** Extracted material follows **
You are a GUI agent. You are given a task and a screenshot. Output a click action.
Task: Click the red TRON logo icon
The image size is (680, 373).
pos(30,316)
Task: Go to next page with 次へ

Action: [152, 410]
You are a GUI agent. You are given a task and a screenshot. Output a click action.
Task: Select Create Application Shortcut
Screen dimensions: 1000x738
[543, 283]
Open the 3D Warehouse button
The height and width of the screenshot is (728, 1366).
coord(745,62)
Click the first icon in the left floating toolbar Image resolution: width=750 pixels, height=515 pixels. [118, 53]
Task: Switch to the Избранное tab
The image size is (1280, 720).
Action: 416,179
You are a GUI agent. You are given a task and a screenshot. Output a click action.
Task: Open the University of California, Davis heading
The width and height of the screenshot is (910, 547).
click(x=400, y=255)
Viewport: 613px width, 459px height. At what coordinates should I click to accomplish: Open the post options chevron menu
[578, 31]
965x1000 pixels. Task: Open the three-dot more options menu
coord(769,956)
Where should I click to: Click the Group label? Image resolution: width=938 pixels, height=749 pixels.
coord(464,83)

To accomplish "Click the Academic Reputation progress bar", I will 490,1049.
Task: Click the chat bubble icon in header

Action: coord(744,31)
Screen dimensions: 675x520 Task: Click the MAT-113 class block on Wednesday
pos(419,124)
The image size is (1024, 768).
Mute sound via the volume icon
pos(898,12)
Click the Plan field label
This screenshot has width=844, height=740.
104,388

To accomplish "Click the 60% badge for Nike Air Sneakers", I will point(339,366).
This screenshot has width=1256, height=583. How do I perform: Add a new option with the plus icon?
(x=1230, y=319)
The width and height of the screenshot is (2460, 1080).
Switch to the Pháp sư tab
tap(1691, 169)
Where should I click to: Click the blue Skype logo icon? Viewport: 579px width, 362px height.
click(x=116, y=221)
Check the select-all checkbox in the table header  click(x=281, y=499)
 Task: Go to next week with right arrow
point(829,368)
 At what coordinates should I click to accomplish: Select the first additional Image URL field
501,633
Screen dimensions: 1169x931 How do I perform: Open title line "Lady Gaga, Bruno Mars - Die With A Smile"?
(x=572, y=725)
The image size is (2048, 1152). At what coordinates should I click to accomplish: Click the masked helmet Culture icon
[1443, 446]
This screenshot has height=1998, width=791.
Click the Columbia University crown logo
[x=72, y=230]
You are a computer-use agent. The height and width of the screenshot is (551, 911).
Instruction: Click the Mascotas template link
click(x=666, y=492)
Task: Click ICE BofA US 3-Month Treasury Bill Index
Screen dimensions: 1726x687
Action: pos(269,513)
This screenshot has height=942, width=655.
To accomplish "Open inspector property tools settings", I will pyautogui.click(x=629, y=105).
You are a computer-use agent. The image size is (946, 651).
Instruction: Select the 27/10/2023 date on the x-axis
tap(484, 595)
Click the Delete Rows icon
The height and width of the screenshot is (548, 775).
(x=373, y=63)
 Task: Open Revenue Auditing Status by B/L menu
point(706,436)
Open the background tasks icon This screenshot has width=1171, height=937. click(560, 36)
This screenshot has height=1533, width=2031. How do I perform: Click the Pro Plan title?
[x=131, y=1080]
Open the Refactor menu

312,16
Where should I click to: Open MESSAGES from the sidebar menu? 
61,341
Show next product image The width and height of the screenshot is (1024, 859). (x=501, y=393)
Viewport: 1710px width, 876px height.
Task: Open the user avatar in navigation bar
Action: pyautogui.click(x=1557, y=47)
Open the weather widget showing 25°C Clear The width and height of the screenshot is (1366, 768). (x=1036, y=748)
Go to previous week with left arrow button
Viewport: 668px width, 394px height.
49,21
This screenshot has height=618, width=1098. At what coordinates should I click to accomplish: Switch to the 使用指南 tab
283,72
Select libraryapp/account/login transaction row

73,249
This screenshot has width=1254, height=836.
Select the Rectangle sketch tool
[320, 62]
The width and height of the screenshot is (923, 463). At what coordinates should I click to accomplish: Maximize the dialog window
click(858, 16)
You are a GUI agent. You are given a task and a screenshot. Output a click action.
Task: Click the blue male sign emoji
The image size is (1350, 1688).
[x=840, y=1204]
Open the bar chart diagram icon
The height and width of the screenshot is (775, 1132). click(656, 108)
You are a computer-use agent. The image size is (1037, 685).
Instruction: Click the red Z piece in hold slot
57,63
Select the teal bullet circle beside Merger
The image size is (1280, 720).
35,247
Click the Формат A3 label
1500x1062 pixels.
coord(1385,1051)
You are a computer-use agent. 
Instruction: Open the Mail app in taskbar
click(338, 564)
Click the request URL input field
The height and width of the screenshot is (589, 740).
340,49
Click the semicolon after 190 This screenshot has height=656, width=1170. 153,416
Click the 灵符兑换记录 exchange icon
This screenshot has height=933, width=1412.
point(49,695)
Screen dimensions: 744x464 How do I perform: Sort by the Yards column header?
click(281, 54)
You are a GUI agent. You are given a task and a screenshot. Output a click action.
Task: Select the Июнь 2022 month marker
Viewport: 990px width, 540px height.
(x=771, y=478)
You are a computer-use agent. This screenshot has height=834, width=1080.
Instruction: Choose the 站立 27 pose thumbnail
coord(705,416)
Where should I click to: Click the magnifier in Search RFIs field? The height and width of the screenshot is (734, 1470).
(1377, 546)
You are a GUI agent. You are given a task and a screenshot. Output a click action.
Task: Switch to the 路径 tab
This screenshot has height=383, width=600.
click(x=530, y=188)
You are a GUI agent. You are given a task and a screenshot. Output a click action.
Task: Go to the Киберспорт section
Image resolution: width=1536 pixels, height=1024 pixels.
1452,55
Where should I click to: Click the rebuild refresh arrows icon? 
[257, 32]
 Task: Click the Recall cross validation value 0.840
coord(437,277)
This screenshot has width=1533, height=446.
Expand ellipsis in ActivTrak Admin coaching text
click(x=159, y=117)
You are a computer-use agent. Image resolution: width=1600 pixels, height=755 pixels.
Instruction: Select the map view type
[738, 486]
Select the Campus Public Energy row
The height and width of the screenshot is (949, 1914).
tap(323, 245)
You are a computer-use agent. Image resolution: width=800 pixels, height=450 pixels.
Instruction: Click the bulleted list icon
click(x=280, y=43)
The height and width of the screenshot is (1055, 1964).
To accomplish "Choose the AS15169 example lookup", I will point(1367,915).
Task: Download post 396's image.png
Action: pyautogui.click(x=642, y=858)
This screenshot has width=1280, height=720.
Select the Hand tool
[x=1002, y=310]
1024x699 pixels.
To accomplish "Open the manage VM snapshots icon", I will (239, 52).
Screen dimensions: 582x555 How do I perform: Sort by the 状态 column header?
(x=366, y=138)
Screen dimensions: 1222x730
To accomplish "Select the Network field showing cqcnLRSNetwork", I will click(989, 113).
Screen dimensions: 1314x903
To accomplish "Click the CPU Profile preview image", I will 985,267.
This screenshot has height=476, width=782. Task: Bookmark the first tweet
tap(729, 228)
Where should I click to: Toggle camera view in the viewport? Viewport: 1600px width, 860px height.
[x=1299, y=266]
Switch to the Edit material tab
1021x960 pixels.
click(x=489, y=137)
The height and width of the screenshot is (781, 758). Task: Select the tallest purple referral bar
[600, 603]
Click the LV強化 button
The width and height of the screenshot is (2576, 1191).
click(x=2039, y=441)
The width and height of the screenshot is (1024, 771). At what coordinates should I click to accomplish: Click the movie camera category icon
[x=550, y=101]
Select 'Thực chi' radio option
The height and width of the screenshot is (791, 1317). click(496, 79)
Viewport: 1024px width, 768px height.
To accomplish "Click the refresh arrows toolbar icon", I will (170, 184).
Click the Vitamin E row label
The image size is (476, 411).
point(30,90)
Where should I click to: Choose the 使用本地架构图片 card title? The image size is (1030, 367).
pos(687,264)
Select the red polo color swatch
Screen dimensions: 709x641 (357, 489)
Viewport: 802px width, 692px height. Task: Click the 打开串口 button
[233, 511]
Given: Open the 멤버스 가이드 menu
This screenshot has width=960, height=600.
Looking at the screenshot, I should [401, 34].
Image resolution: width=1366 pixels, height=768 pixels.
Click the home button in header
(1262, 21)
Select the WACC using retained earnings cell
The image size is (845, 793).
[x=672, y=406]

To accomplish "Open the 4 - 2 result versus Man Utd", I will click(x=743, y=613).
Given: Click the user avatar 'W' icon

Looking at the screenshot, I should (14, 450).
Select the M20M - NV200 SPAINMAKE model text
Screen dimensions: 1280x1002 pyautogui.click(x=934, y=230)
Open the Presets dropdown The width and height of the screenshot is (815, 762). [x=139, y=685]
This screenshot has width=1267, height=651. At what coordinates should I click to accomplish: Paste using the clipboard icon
** End of Extracted material **
What needs to be done ::
From the entries above, write out only the lines starting at the line that holds "This screenshot has width=960, height=600." and ending at the line that holds "Open the Presets", keeping both and matching them exactly.

Answer to this exercise ::
This screenshot has width=960, height=600.
Looking at the screenshot, I should [401, 34].
Image resolution: width=1366 pixels, height=768 pixels.
Click the home button in header
(1262, 21)
Select the WACC using retained earnings cell
The image size is (845, 793).
[x=672, y=406]

To accomplish "Open the 4 - 2 result versus Man Utd", I will click(x=743, y=613).
Given: Click the user avatar 'W' icon

Looking at the screenshot, I should (14, 450).
Select the M20M - NV200 SPAINMAKE model text
Screen dimensions: 1280x1002 pyautogui.click(x=934, y=230)
Open the Presets dropdown The width and height of the screenshot is (815, 762). [x=139, y=685]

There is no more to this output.